• [Provided data]
-=-=-

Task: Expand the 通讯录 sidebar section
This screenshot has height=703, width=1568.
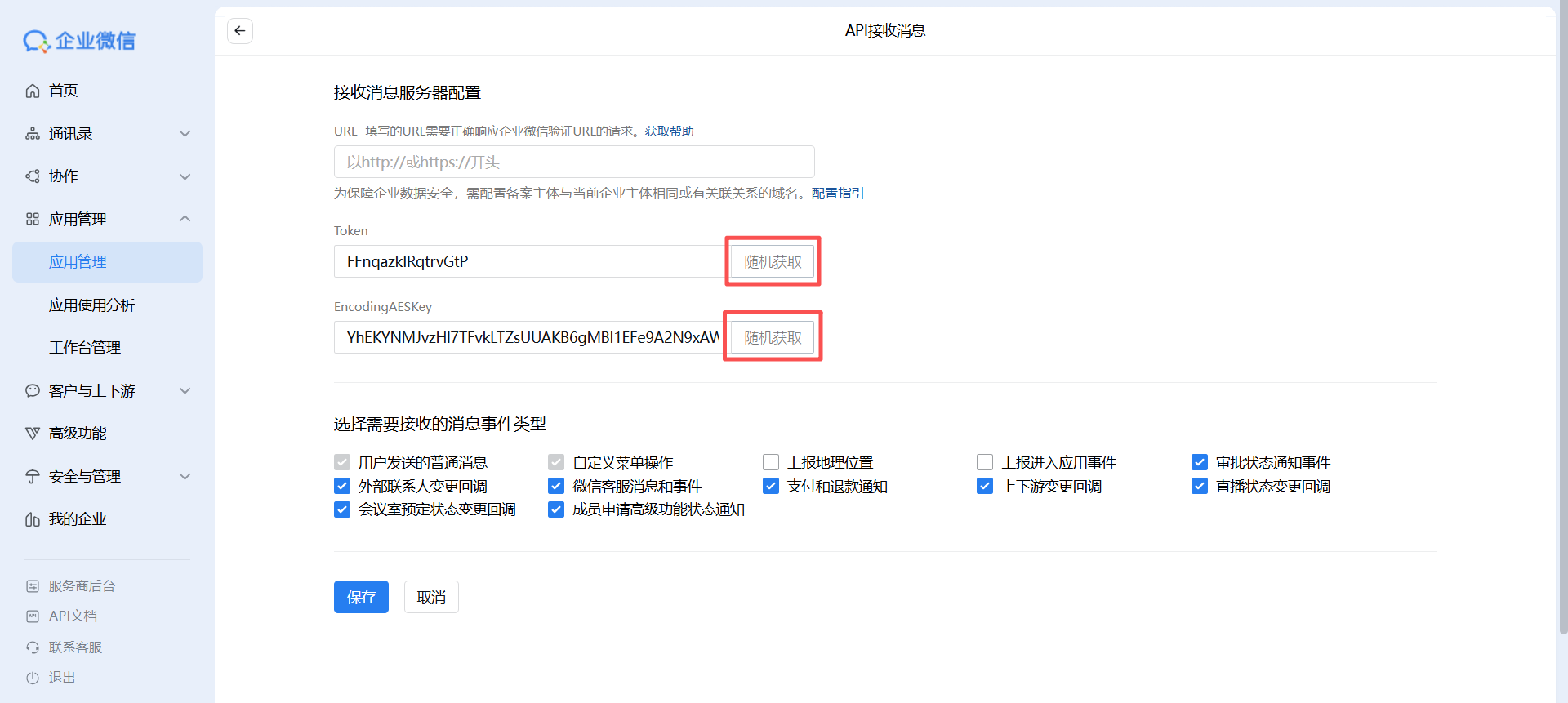Action: 185,134
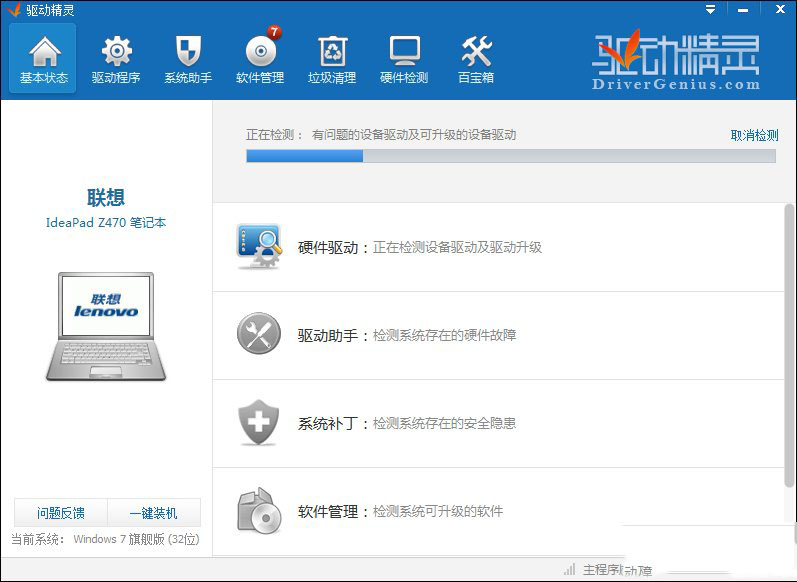Click the 驱动助手 wrench circle icon
The height and width of the screenshot is (582, 797).
[259, 333]
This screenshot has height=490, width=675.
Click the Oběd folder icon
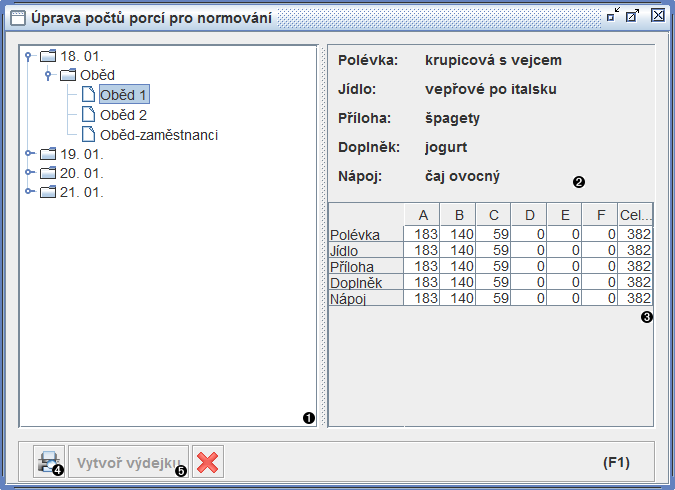click(x=68, y=75)
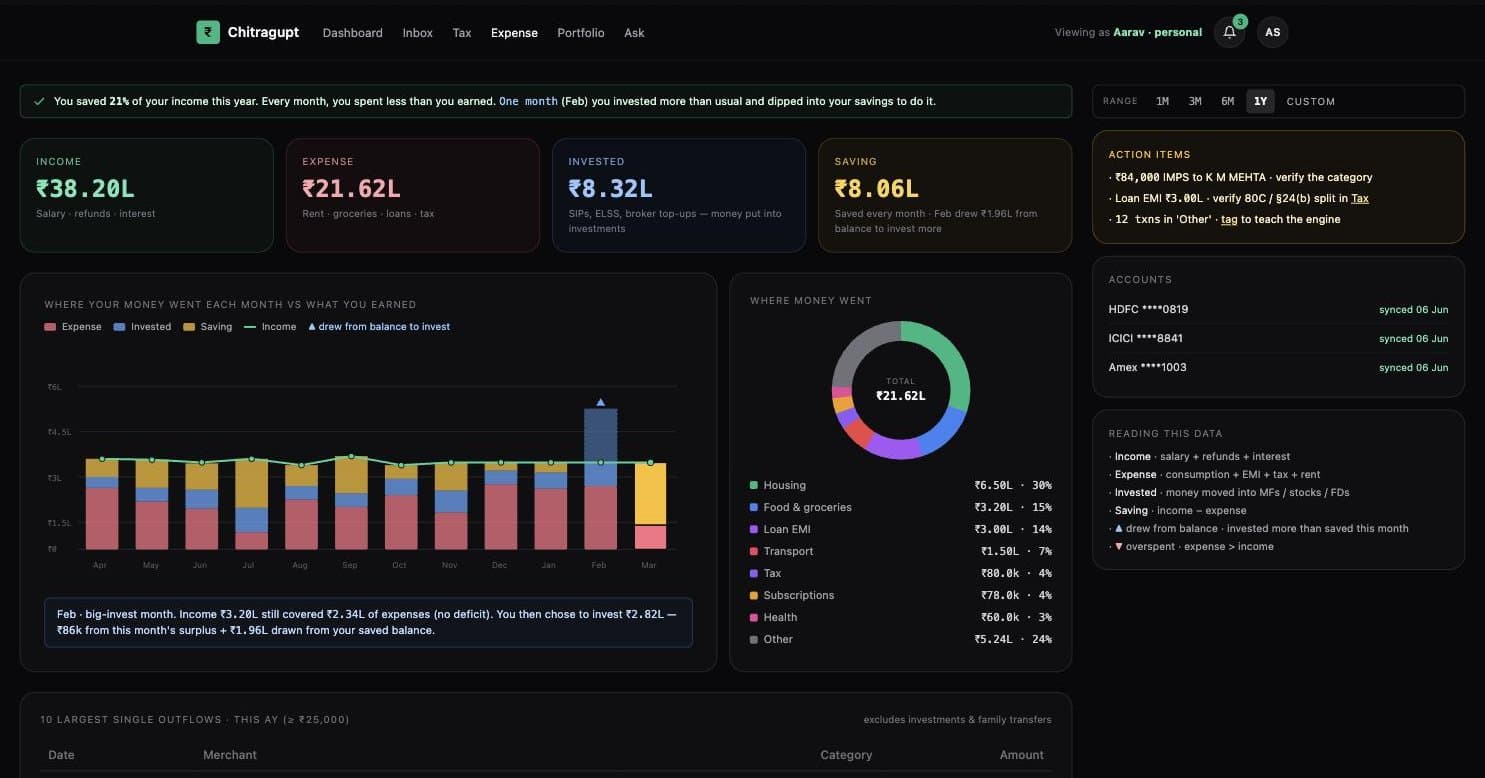Screen dimensions: 1485x778
Task: Click the donut chart total segment ring
Action: point(901,390)
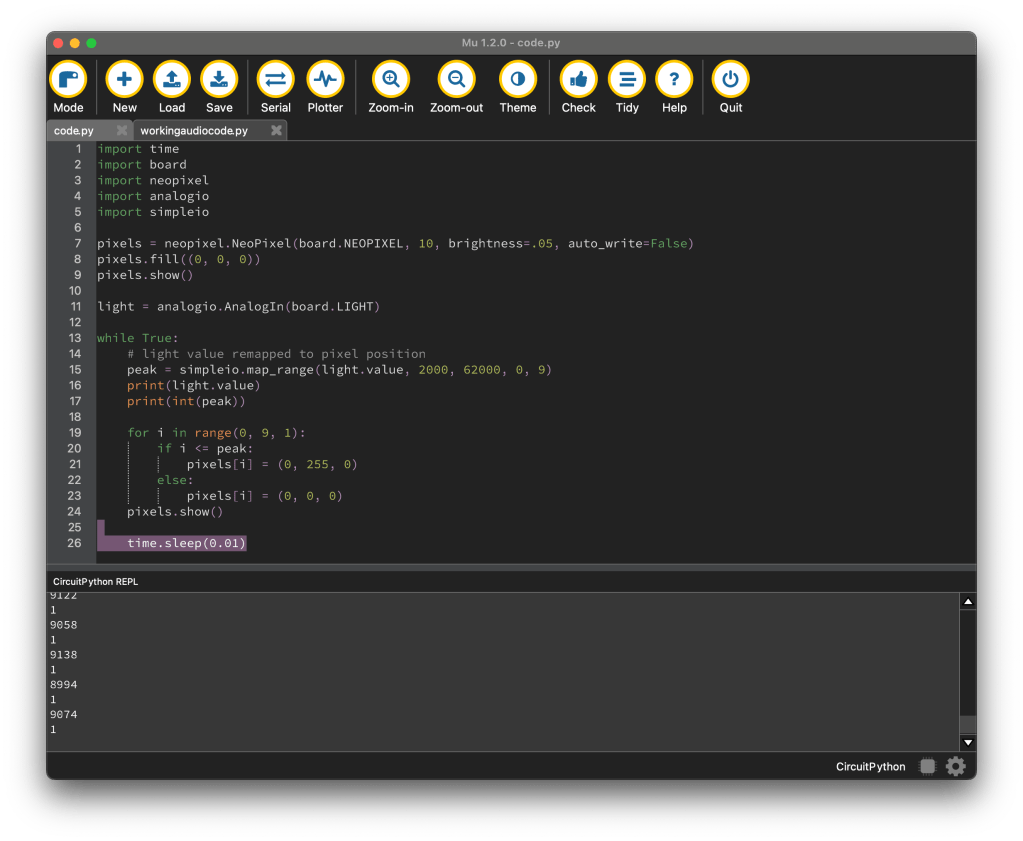Close the workingaudiocode.py tab
1023x841 pixels.
276,131
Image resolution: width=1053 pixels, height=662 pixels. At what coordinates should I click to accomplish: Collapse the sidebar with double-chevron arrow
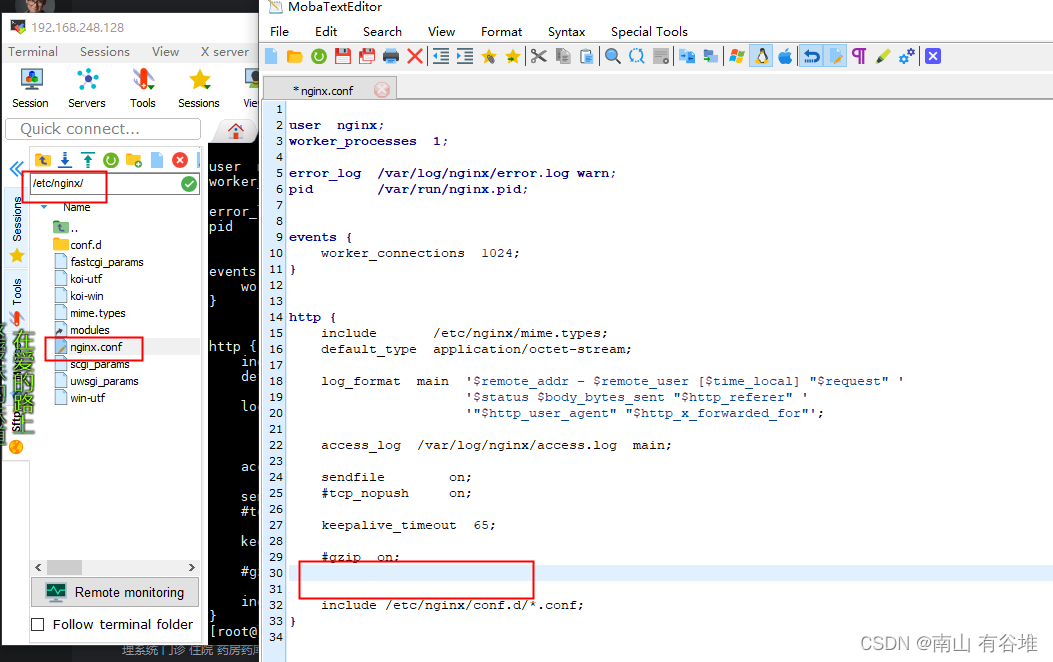pos(15,169)
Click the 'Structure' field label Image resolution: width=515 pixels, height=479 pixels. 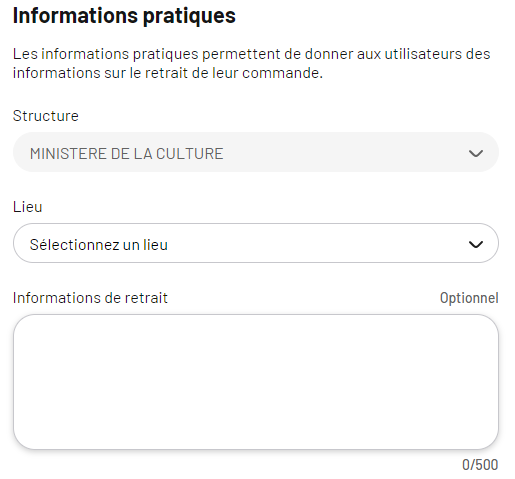[46, 116]
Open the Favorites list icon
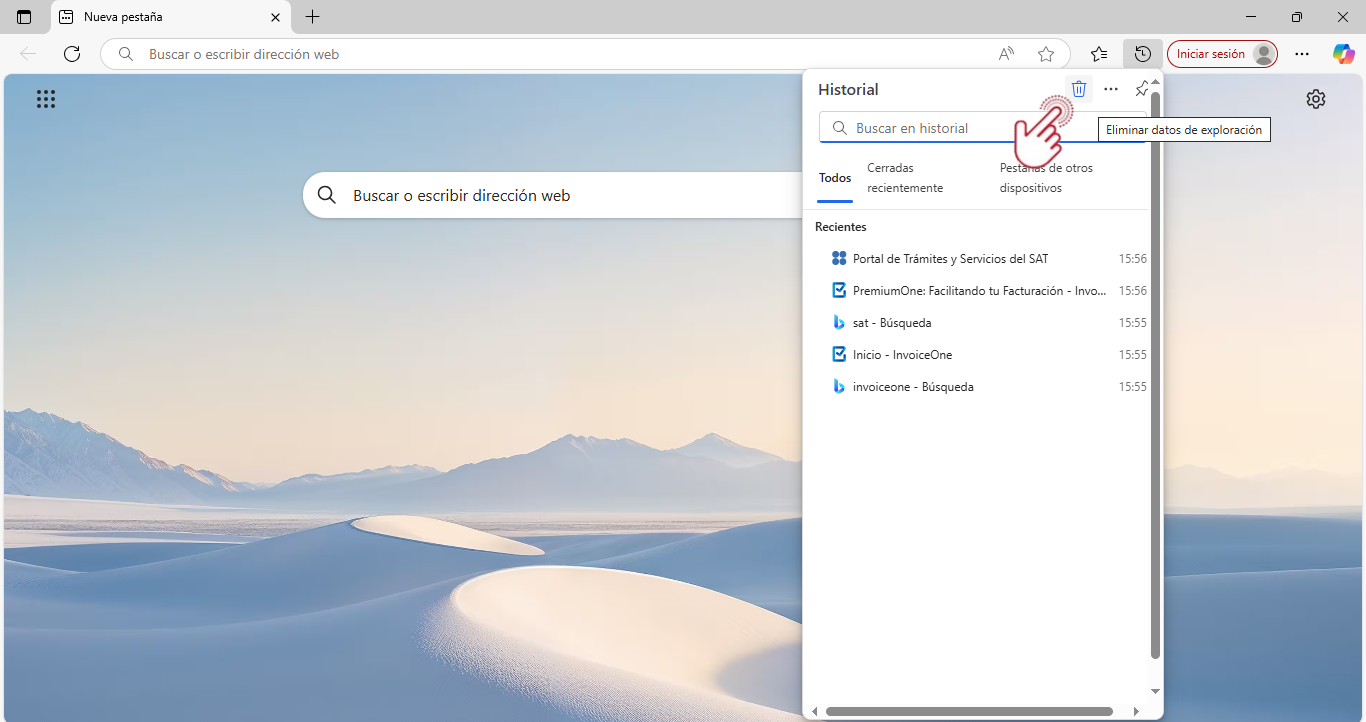 click(x=1099, y=54)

-=-=-

• [Work required] Transcribe exactly, please, the lines between the start of the records above and the line holding "This screenshot has height=490, width=675.", counting both of those lines and omitting pictures.

• [Reply]
Task: Expand the 通讯录 sidebar section
This screenshot has height=703, width=1568.
Action: 185,134
Click the 驱动助手 wrench circle icon
The height and width of the screenshot is (582, 797).
[259, 333]
This screenshot has height=490, width=675.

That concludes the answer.